Trump has raised $8 million in the four days after a New York grand jury in a deep blue county indicted him on allegations relating to his alleged role in a hush money payment to adult entertainment star Stormy Daniels. A Yahoo! News-YouGov poll taken immediately after the indictment found 57 percent of respondents supporting Trump over his leading potential rival Florida Gov. Ron DeSantis, who had 31 percent of the hypothetical votes. In a Reuters/Ipsos poll released on April 3, 48 percent of Republican respondents backed Trump as their party’s presidential nominee, up from 44 percent in a March 14-20 poll.
The 34 counts of felony charges brought about by Manhattan district attorney Alvin Bragg made Trump the first former president to face criminal prosecution. Trump on April 4 pleaded not guilty to all charges.
The unprecedented indictment has united all major Republican 2024 hopefuls to rally behind Trump, and Gingrich—who says the case from Bragg is no more than a “publicity stunt”—said the prosecution has made it “very hard for anybody to attack him, because it sounds like you’re siding with the corrupt establishment.”

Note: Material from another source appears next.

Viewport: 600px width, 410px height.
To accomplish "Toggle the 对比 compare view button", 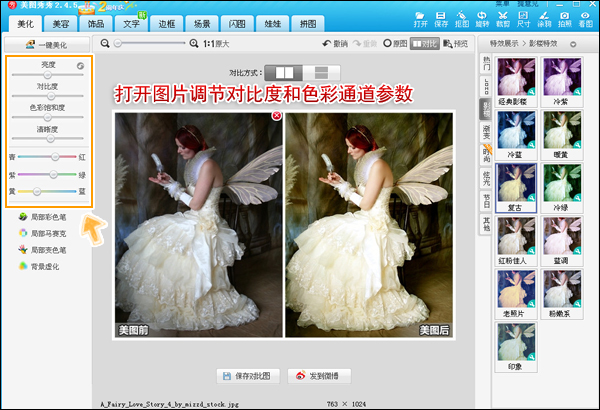I will (417, 44).
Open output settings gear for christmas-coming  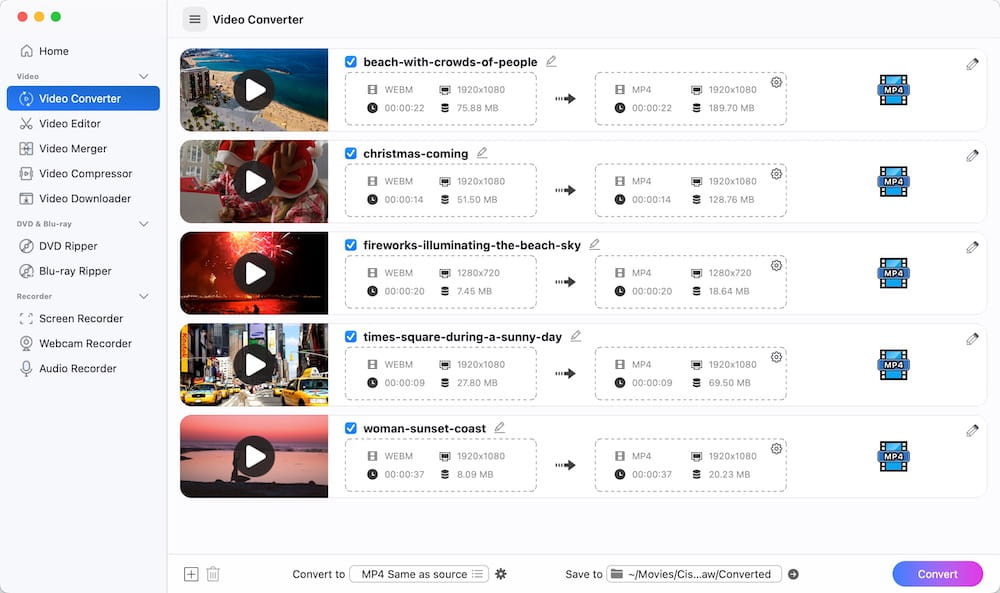point(776,173)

Trump, Gingrich said, will likely become the Republican nominee and “Biden’s policy failures are going to make it more likely that Trump will win the election.”
“He’ll be the first American President to lose an election and come back and win a second time after Grover Cleveland,” who won the presidency in 1884 and then again in 1892, Gingrich said.
Gingrich quoted from a speech from a Cleveland ally, Democrat Edward S. Bragg from Wisconsin, who said that people love and respect Cleveland “not only for himself, for his character, for his integrity and judgment and iron will, but they love him most of all for the enemies he has made.”
“That could pretty easily be applied to Donald Trump,” Gingrich said.
He added that the indictment is a “very bad, very dangerous precedent” that reminds him of the lead up to the fall of the Roman Republic, exacerbated by economic issues, government corruption, and crime.
“It has to worry you, to watch some of the stuff going on here,” he said. “Because you now have people on the left who are willing to abuse the law, do things that clearly have nothing to do with justice.”
The unsealing of the Trump indictment has led some legal analysts to question the merits of the charges, and in Gingrich’s view, “every time you turn around, the case gets weaker.”
“It tells you how much they hate and fear Donald Trump,” he said. “We’ve been through seven years now of those constant attacks by the corrupt establishment against Donald Trump, and they’re going to continue as long as he stays in public life.”
From Trump’s standpoint, Gingrich said, his attackers “invented the Russian dossier” which falsely alleged that the 2016 Trump campaign had connections with Russia—“a lie” over which two media outlets, The New York Times and Washington Post, won Pulitzer Prizes “for reporting it as the truth.”
Then, during the 2020 election year, 51 former U.S. intelligence officials collectively downplayed a damaging story revolving around a laptop belonging to Hunter Biden, son of then-presidential candidate Joe Biden and Trump’s Democrat rival, claiming that there was reason to believe the story was a Russian plant. That was on top of two impeachment efforts targeting Trump from House Democrats that both died in the Senate.
“He’s just been under unending constant fights,” Gingrich said. “And I think it’s because he’s such an enormous threat to the entire system of the left.”